From 9e4e71dbbd62d3c08f64d38d49d3988ffe0ecb73 Mon Sep 17 00:00:00 2001
From: Bombar Maxime <bombar@crans.org>
Date: Sun, 17 May 2020 20:28:33 +0200
Subject: [PATCH] Configuration for policyd
---
postfix.yml | 7 +
roles/policyd/tasks/main.yml | 36 +++
.../policyd/policyd-rate-limit.yaml.j2 | 107 +++++++
roles/policyd/templates/policyd/policyd.py.j2 | 285 ++++++++++++++++++
.../templates/update-motd.d/05-policyd.j2 | 3 +
roles/postfix/templates/postfix/main.cf.j2 | 2 +-
6 files changed, 439 insertions(+), 1 deletion(-)
create mode 100644 roles/policyd/tasks/main.yml
create mode 100644 roles/policyd/templates/policyd/policyd-rate-limit.yaml.j2
create mode 100644 roles/policyd/templates/policyd/policyd.py.j2
create mode 100755 roles/policyd/templates/update-motd.d/05-policyd.j2
diff --git a/postfix.yml b/postfix.yml
index e4fd36ff..e588531f 100755
--- a/postfix.yml
+++ b/postfix.yml
@@ -13,10 +13,17 @@
masters: "{{ lookup('re2oapi', 'get_role', 'dns-authoritary-master')[0] }}"
opendkim:
private_key: "{{ vault_opendkim_private_key }}"
+ policyd:
+ mail: root@crans.org
+ exemptions: "{{ lookup('re2oapi', 'get_role', 'user-server')[0] }}"
+ mynetworks:
+ ipv4: "{{ lookup('re2oapi', 'cidrs', 'adherents', 'fil-new-pub', 'fil-pub', 'wifi-new-pub', 'serveurs', 'wifi-new-serveurs', 'wifi-new-federez', 'fil-new-serveurs', 'fil-new-adherents') }}"

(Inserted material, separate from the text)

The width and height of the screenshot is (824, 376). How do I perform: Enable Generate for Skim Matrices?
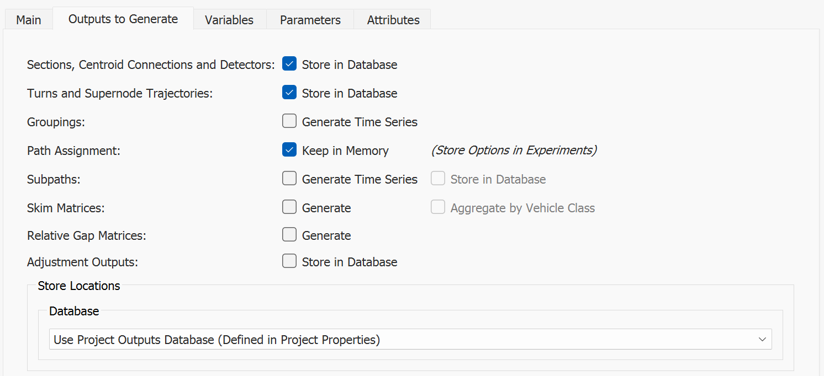tap(289, 207)
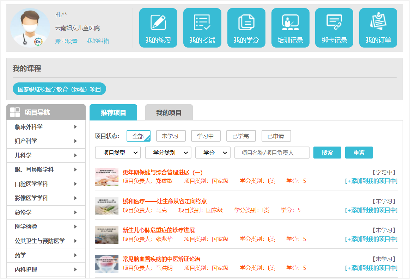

+ ipv6: "{{ lookup('re2oapi', 'prefixv6', 'adherents', 'fil-new-pub', 'wifi-new-pub') }}"
roles:
- certbot
- postfix
- opendkim
+ - policyd
- hosts: redisdead.adm.crans.org
roles:
diff --git a/roles/policyd/tasks/main.yml b/roles/policyd/tasks/main.yml
new file mode 100644
index 00000000..586a8125
--- /dev/null
+++ b/roles/policyd/tasks/main.yml
@@ -0,0 +1,36 @@
+- name: Install policyd-rate-limit
+ apt:
+ update_cache: true
+ name:
+ - policyd-rate-limit
+ register: apt_result
+ retries: 3
+ until: apt_result is succeeded
+ when: postfix.primary
+
+
+- name: Find the local network
+ set_fact:
+ limited_networksv6: ["{{ mynetworks.ipv6}}"]
+ limited_networksv4: ["{{ mynetworks.ipv4}}"]
+ cacheable: True
+
+- name: Deploy policyd-rate-limit
+ vars:
+ exempt_v4: "{{ policyd.exemptions | json_query('servers[].interface[?vlan_id==`2`].ipv4[]') }}"
+ exempt_v6: "{{ policyd.exemptions | json_query('servers[].interface[?vlan_id==`2`].ipv6[][].ipv6') }}"
+ template:
+ src: "{{ item.src }}"
+ dest: "{{ item.dest }}"
+ chmod: 0640
+ loop:
+ - { src: policyd/policyd-rate-limit.yaml.j2, dest: /etc/policyd-rate-limit.yaml }
+ - { src: policyd/policyd.py.j2, dest: /usr/lib/python3/dist-packages/policyd_rate_limit }
+ when: postfix.primary
+
+- name: Indicate role in motd
+ template:
+ src: update-motd.d/05-policyd.j2
+ dest: /etc/update-motd.d/05-policyd
+ mode: 0755
+ when: postfix.primary
diff --git a/roles/policyd/templates/policyd/policyd-rate-limit.yaml.j2 b/roles/policyd/templates/policyd/policyd-rate-limit.yaml.j2
new file mode 100644
index 00000000..f15eb7af
--- /dev/null
+++ b/roles/policyd/templates/policyd/policyd-rate-limit.yaml.j2
@@ -0,0 +1,107 @@
+{{ ansible_header | comment }}
+
+# Make policyd-rate-limit output logs to stderr
+debug: False
+
+# The user policyd-rate-limit will use to drop privileges.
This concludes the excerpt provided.